Responsible disclosure
If a user discovers a vulnerability, the issue must be reported privately and responsibly to the company. Testing must be limited to what is minimally necessary to confirm the issue.
- Do not exploit vulnerabilities or access data that does not belong to you.
- Do not disclose vulnerabilities publicly without written authorization.
- Do not use vulnerabilities for leverage, extortion, competitive gain, or service disruption.
Monitoring and abuse prevention
The company may log access, review abuse indicators, monitor suspicious behavior, enforce rate limits, and use automated systems to detect scraping, fraud, or other platform abuse, to the extent permitted by law and for legitimate business and security purposes.
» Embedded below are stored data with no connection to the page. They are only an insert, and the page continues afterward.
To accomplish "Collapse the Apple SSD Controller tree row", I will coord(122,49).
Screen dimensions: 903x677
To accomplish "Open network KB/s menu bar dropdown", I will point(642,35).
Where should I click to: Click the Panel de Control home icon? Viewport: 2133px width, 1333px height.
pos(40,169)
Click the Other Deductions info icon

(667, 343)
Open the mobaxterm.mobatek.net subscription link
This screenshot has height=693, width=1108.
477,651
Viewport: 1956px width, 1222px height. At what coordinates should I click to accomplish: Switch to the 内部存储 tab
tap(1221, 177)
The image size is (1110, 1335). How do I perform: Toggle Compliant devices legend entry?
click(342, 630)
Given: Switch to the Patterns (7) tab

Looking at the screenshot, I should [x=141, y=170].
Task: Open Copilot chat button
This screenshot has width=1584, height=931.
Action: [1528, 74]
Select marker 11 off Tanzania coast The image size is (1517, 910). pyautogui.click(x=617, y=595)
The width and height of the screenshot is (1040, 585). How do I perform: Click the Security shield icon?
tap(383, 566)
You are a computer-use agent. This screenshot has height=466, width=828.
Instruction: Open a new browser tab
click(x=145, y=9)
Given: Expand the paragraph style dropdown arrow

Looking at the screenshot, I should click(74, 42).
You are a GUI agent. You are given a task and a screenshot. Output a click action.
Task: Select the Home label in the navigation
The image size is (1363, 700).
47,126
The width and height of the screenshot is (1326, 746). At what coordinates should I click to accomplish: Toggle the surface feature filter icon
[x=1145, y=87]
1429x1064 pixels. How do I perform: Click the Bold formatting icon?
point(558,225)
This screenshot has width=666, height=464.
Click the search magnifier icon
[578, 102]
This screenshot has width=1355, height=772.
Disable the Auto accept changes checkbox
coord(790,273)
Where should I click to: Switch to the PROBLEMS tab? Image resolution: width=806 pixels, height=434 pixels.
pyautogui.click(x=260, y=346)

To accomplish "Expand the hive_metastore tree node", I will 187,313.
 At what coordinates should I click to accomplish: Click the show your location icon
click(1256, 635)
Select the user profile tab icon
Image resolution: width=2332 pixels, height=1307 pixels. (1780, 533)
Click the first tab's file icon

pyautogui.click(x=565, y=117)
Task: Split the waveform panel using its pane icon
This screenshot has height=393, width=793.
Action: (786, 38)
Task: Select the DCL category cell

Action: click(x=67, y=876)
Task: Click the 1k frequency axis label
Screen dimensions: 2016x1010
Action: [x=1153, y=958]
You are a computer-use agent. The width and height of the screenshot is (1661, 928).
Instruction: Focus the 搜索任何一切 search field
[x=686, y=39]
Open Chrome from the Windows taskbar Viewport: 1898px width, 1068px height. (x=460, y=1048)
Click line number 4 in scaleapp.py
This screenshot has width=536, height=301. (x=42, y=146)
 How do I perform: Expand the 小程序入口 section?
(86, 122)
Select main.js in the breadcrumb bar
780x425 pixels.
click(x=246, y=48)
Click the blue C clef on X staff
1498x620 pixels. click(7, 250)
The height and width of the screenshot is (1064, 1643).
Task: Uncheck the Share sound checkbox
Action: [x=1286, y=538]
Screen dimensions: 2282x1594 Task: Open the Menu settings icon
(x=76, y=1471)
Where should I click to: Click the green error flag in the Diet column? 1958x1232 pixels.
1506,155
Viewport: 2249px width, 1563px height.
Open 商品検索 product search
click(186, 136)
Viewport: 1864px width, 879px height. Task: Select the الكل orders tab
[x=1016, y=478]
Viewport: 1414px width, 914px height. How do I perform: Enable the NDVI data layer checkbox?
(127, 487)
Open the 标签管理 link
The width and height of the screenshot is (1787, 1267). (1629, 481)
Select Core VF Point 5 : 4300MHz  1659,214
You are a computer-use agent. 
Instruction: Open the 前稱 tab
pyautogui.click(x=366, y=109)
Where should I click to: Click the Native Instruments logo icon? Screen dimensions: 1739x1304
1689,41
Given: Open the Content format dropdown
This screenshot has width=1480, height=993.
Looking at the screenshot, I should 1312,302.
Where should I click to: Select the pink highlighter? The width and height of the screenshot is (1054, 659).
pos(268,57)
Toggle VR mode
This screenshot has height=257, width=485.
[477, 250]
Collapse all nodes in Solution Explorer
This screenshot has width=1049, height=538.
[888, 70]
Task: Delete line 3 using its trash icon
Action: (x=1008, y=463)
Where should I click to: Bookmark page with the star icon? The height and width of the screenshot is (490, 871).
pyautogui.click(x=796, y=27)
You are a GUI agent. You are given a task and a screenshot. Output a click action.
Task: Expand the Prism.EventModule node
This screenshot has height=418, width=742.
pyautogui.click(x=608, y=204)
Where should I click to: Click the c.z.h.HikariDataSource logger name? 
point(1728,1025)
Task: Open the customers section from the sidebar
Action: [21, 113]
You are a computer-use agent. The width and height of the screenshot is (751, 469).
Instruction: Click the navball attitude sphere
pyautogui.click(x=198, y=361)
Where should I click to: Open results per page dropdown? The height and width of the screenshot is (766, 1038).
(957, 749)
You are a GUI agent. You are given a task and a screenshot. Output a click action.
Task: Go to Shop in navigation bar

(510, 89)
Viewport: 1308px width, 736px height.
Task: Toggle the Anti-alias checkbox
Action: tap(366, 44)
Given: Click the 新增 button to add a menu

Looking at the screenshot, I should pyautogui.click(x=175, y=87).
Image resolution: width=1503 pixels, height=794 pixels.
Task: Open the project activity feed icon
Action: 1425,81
Availability and service expectations
The company uses reasonable measures to secure the platform, but does not guarantee uninterrupted availability or error-free operation. Security incidents, infrastructure failures, cyberattacks, utility issues, or other events beyond reasonable control may affect service continuity.
Force majeure
The company is not liable for delays or failures caused by events beyond reasonable control, including natural disasters, war, terrorism, public emergencies, infrastructure failures, supplier failures, labor disputes, cyberattacks, or government actions.